Straßburg. Europa geht neue Wege in der Asyl- und Flüchtlingspolitik - mit historischen Reformen. Alle EU-Staaten müssen Asylbewerber in Zukunft gleich behandeln. Und im Schengen-Raum dürfen Länder ihre Grenzen wieder für zwei Jahre schließen. Nun geht es an die Umsetzung.
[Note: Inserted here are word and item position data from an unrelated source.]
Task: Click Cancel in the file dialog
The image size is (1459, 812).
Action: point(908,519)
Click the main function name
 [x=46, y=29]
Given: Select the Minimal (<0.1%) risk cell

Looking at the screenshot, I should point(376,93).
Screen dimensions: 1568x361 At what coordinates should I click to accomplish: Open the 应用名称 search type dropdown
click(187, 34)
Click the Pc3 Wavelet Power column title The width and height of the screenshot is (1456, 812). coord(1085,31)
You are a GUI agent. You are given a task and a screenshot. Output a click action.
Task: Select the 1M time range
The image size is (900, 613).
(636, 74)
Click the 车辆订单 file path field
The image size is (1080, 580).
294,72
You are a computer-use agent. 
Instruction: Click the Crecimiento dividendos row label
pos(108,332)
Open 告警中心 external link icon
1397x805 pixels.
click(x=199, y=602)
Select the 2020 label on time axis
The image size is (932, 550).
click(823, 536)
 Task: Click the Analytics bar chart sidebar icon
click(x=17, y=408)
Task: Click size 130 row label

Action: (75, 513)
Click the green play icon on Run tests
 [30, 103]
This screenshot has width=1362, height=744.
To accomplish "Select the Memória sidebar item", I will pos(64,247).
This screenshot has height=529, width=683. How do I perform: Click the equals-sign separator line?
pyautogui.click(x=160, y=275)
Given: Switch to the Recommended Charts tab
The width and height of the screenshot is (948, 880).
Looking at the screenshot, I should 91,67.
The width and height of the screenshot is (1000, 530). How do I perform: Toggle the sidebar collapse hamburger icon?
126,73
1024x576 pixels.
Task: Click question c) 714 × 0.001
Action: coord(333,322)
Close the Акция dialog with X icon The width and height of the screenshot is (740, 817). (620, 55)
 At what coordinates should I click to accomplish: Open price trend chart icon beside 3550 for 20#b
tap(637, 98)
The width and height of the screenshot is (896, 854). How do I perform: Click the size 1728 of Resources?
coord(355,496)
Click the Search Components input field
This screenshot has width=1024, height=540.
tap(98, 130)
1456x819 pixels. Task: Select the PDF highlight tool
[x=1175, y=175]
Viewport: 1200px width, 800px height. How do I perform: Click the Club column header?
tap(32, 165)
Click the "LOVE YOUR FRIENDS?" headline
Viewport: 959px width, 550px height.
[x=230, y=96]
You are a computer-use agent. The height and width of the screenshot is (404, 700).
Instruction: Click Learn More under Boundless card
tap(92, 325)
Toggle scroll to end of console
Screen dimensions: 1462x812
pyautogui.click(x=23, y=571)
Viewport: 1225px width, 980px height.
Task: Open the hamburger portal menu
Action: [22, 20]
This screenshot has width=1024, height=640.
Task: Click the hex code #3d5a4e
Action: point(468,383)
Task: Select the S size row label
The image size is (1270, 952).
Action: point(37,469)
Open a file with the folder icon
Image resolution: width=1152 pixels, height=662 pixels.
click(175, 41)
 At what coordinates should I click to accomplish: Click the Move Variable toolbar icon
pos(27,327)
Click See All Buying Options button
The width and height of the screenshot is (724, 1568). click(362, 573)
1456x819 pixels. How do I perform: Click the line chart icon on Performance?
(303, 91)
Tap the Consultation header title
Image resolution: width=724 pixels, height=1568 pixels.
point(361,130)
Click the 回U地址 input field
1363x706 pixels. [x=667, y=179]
Nach jahrelangen zähen Verhandlungen ist das gemeinsame EU-Asylrecht unter Dach und Fach: Das Europaparlament verabschiedete am Mittwoch mit deutlicher Mehrheit ein Gesetzespaket, das bei Asylverfahren in der EU für mehr Gerechtigkeit sorgen soll. Anträge sollen nach einheitlichen Standards geprüft, der Schutz der Bewerber soll verbessert werden. Dazu werden verbindliche Asylgründe und Mindeststandards für die Aufnahme der Bewerber vorgeschrieben.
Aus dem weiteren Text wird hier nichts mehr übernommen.